The public has relatively little window onto Chinese cybersecurity behavior. Various security agencies, however, have a great deal. And we're going to need a steady stream of reporting from them on Chinese behavior and whether and how it is changing.
The trouble is that the government, as a whole, has a lot of other interests with respect to China—trade, security cooperation and confrontation in other areas, and climate change, to cite only a few examples—that do not always allow cybersecurity to occupy the front burner in the relationship between the two countries. The temptation on the part of the administration to describe "progress" or "ongoing dialogue" on this front will, therefore, be strong—and the temptation to use that progress as a way of not doing anything will be strong as well. Indeed, Jack has shown how time and again, the administration has threatened a great deal more than it has done. Having a joint statement of common principles may only magnify the urge to inaction on the U.S. side, as it could function as a cloak of apparent progress behind which to hide while it pursues other interests in America's most dynamic and complicated biliateral relationship.
That's why there is an important oversight role here for Congress here. If Chinese behavior does, indeed, change, that fact will be visible to our intelligence community relatively quickly. Congressional committees should therefore make a point of asking officials in open hearings whether or not they have seen signs of changed Chinese behavior in the period leading up to and following this agreement.
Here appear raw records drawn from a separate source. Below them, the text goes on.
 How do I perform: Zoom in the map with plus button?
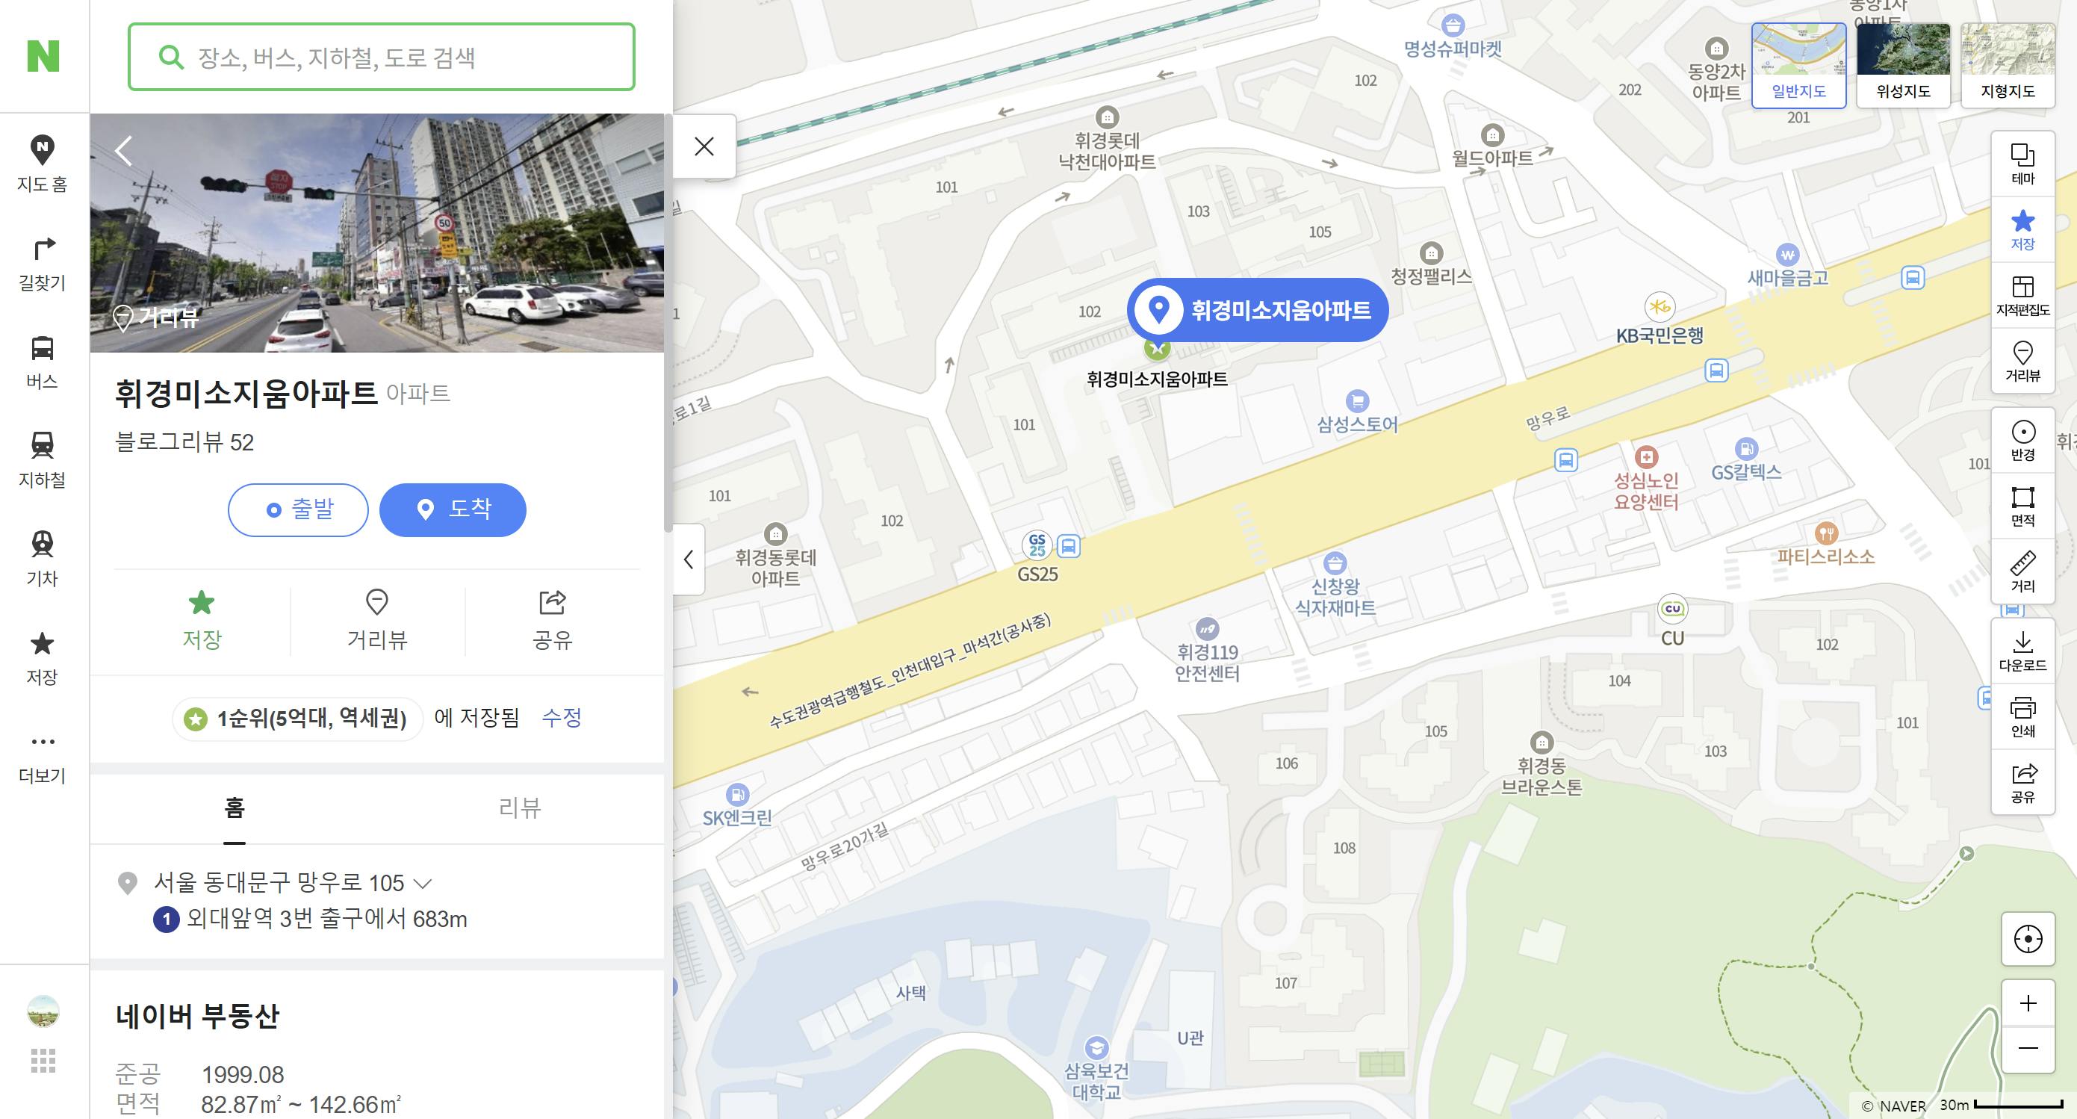[2028, 1003]
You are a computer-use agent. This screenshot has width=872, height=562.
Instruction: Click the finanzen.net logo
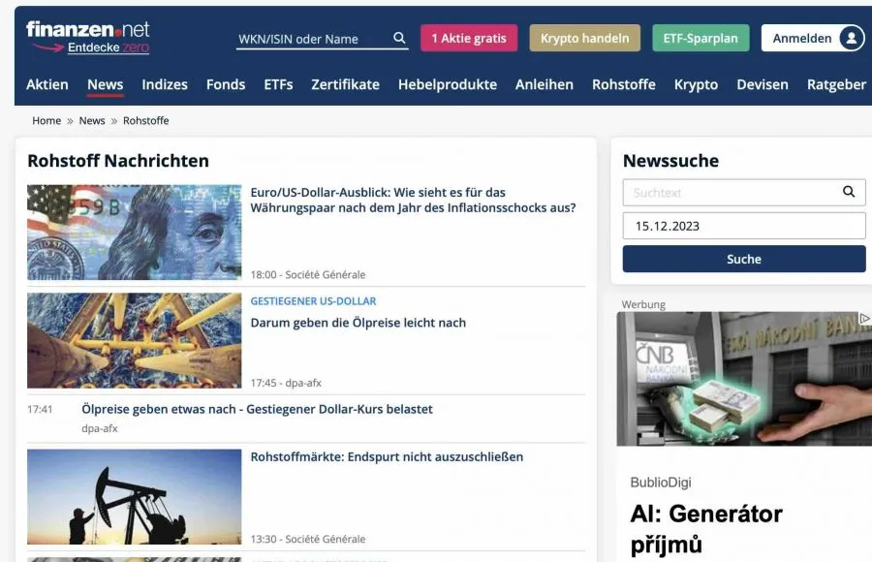pyautogui.click(x=87, y=31)
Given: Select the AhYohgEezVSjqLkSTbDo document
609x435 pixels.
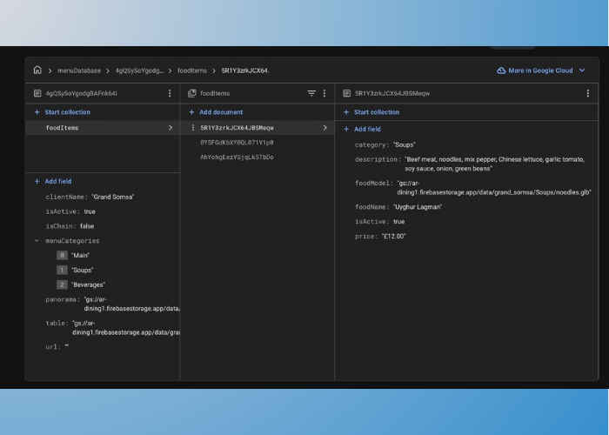Looking at the screenshot, I should (237, 157).
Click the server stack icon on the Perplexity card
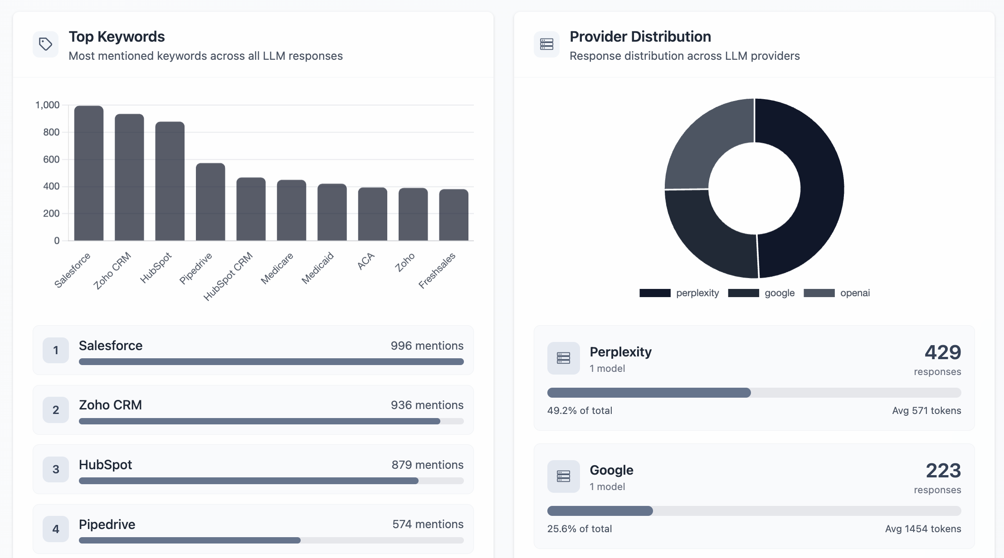 (x=563, y=358)
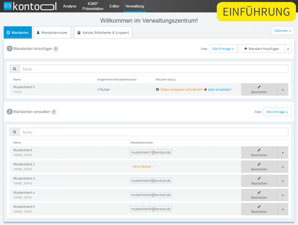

Is there evidence that the Chinese government is curtailing or reducing its theft of intellectual property and dissemination of that materials Chinese companies? Or is China brazenly denying what it is, in fact, still brazenly doing?
Chinese legislators don't conduct oversight over their leadership. Our legislators can, to a limited extent, do so on this point—ironically, by conducting oversight of this country's executive branch and whether a deal it has made has any teeth at all.